Inserido nesse cenário, este relato de experiência apresenta as etapas de uma atividade de leitura aplicada, em 2021, com três turmas de 3º ano do ensino médio integrado do Instituto Federal de Santa Catarina. Essa atividade em grupo, proposta durante as aulas de Literatura Africana, envolveu a produção de postagens, a serem publicadas no feed do Instagram @literatura.ifsc, elaboradas com base na leitura do conto “Nós matámos o cão Tinhoso”, do escritor moçambicano Luís Bernardo Honwana.

Este relato de experiência foi dividido em seções teóricas e práticas. Inicialmente, apresentamos o referencial teórico que respaldou a proposta apresentada aos estudantes, qual seja a Linguística Textual (MARCUSCHI, 2003; CAVALCANTE ET AL., 2019; MUNIZ-LIMA, 2022) e a Análise do Discurso Digital (PAVEAU, 2021). Da primeira proposta teórica, focalizamos na atual noção de interação e nos aspectos que configuram esse processo de construção de sentidos em contexto digital, conforme defendemos em Muniz-Lima (2022), e também na proposta de observação dos gêneros em agrupamentos (CAVALCANTE; MUNIZ-LIMA, 2021).

Em relação à segunda proposta teórica, lançamos mão de alguns pressupostos, como a defesa de uma perspectiva pós-dualista para os estudos da linguagem, e conceitos, como o de tecnodiscurso, para enfatizar a necessidade de uma visão integrada entre aspectos tecnológicos e linguageiros nos estudos do texto e da interação. Em seguida, apresentamos as etapas de execução da atividade proposta e os resultados exitosos alcançados. Nas considerações finais, refletimos sobre as dificuldades encontradas e apontamos perspectivas de ações pedagógicas possíveis e necessárias considerando o retorno das atividades presenciais.

1. Por um olhar mais amplo para o fenômeno da interação

Em Muniz-Lima (2022), reconsideramos o fenômeno da interação tendo em vista as características próprias dos processos de construção de sentido em contexto digital. Sob a perspectiva da Linguística Textual, defendemos ser necessário observar um conjunto de fatores tanto do universo tecnológico, como a mídia e o suporte, quanto aspectos linguageiros[1], como os sistemas semióticos e as características das produções textuais que são projetadas e que circulam especificamente nos contextos conectados à internet. Paveau (2021), no âmbito da Análise do Discurso, conceitua essas produções nativas como tecnodiscursos. Neste trabalho, por outro lado, assumimos a perspectiva da Linguística Textual, por isso entendemos os tecnodiscursos conforme mencionam Duarte e Muniz-Lima (2020):

Em Paveau (2017), termos, como texto, discurso e interação têm definição nebulosa. Neste artigo, consideramos que os discursos nativos digitais a que a autora se refere são, na realidade, textos nativos digitais. Texto, neste artigo, será considerado de acordo com Cavalcante et al. (2019, p. 25), como um enunciado completo, que se conclui como uma unidade de comunicação e que são reconhecíveis por sua unidade de sentido em contexto (DUARTE; MUNIZ-LIMA, 2020, p. 269).

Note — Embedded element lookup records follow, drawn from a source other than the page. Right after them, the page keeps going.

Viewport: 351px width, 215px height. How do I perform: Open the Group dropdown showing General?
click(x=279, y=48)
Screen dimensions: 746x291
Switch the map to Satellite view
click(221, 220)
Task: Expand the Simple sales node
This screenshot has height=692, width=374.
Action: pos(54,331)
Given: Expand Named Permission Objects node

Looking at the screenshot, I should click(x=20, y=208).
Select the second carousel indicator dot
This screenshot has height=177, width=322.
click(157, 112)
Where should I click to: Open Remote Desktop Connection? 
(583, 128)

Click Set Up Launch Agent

Os textos que circulam em contexto digital apresentam uma estrutura composta por diferentes sistemas semióticos, o que nos impeliu a propor uma conceituação mais ampla, que pudesse ampliar algumas perspectivas dentro dos estudos da linguagem que costumavam levar em consideração aspectos ou da fala ou apenas da escrita. Tendo em vista esses aspectos, em Muniz-Lima (2022), propomos que a interação seja compreendida como:

(…) um processo de coconstrução de sentidos entre interlocutores humanos e/ou não humanos, sempre encenado, e que acontece de diferentes modos em função de uma combinação de aspectos. No caso das interações em contexto digital, propomos que seja considerado um conjunto de fatores tecnolinguageiros, que envolva, entre outros elementos, o tipo de mídia, o tipo de suporte, os níveis de interatividade e os sistemas semióticos (p. 82).

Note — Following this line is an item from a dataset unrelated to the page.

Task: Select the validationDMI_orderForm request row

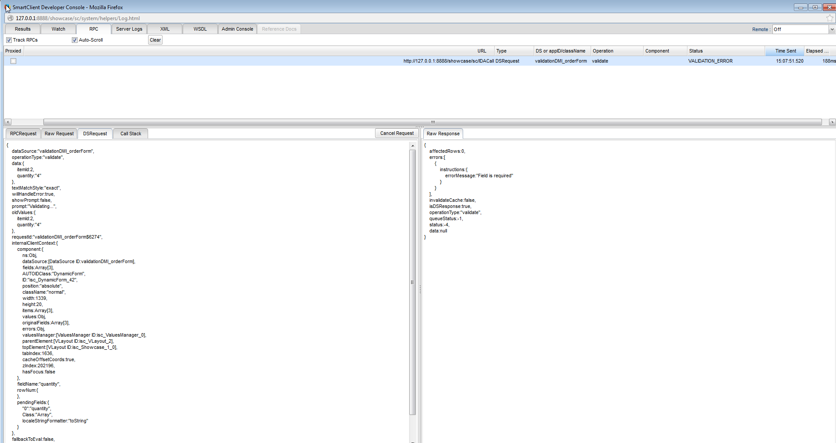Action: (560, 61)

Em nossa tese, refletimos sobre o importante papel dos recursos da mídia como estimulador de reações às postagens realizadas. Com os recursos de que ela dispõe, os interlocutores são o tempo todo convidados/impelidos a construírem sentidos por meio de botões clicáveis, que geram reações as mais diversas, muitas vezes materializadas através de emojis, como acontece em mídias como Instagram e Facebook. 

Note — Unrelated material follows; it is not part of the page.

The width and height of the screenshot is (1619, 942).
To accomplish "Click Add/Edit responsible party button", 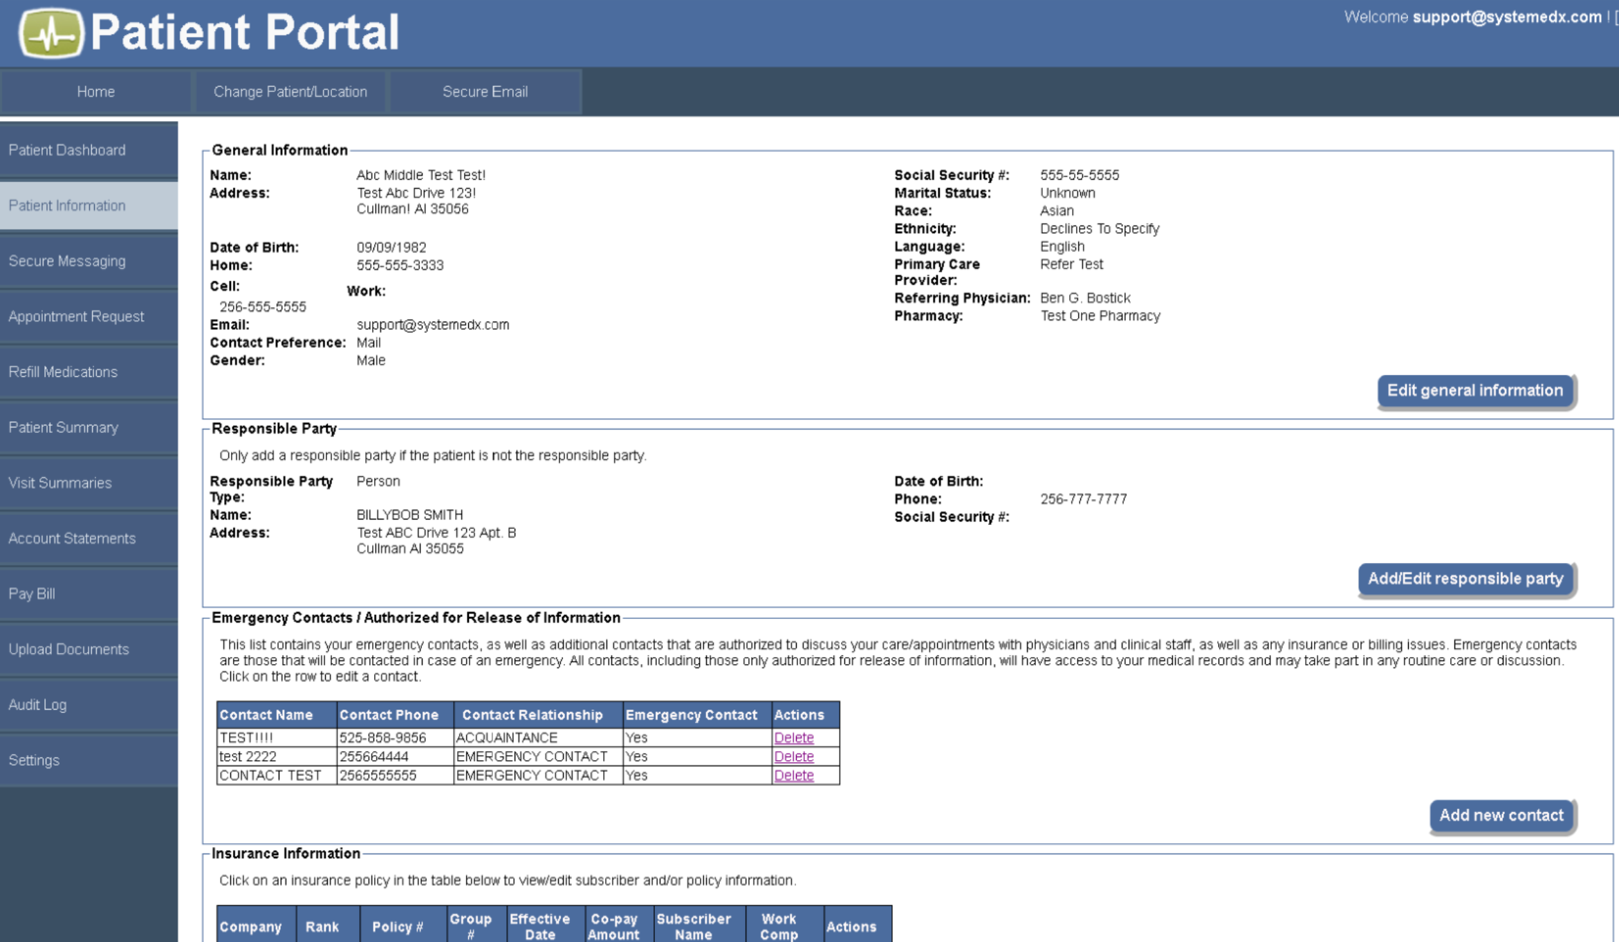I will pyautogui.click(x=1465, y=579).
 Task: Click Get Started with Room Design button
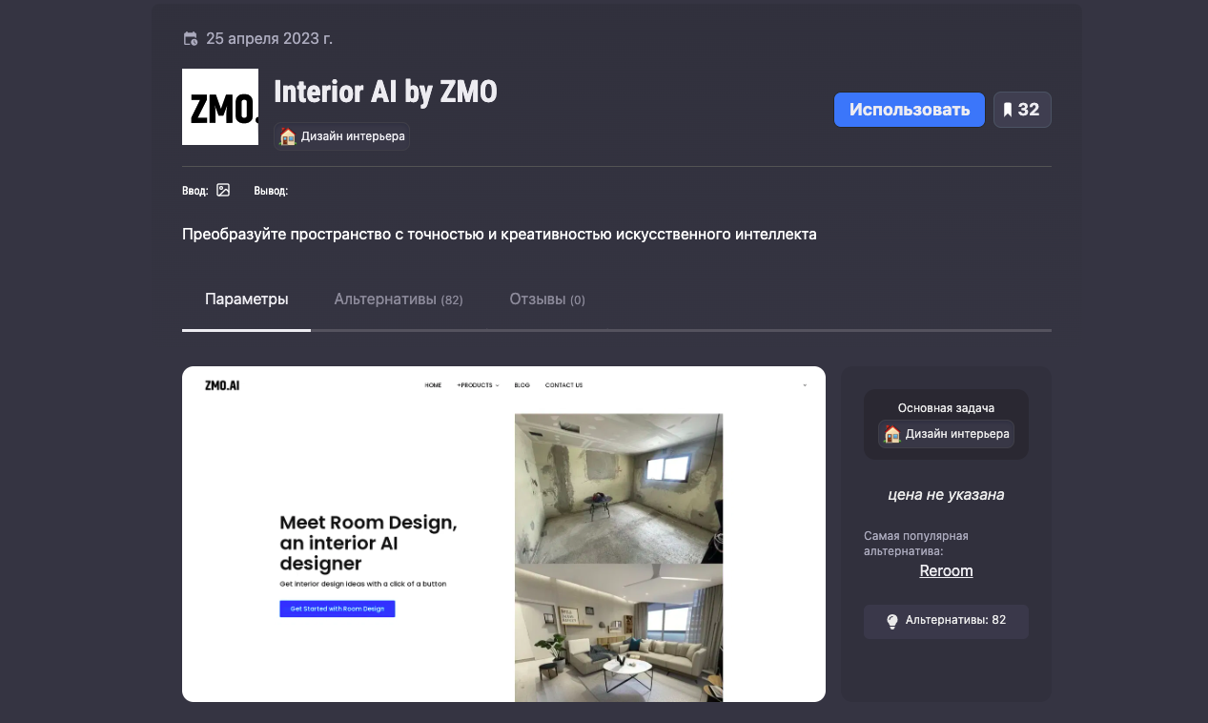(337, 609)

Outro aspecto proposto em Muniz-Lima (2022) para um olhar mais amplo em direção ao fenômeno da interação em contexto digital é a interatividade. Esta é compreendida na seguinte acepção:

(…) assumimos interatividade como um aspecto tecnolinguageiro da interação que se refere aos diferentes modos de engajamento ativo entre interlocutores no processo de construção de sentidos, inclusive quando a máquina assume esse papel interlocutivo. No contexto digital on-line, como veremos, esse engajamento assume seus níveis mais altos quando o interlocutor tem controle sobre o conteúdo compartilhado, quando é estimulado a estabelecer trocas dialogais e quando essas trocas acontecem em um curto intervalo de tempo (MUNIZ-LIMA, 2022, p. 123).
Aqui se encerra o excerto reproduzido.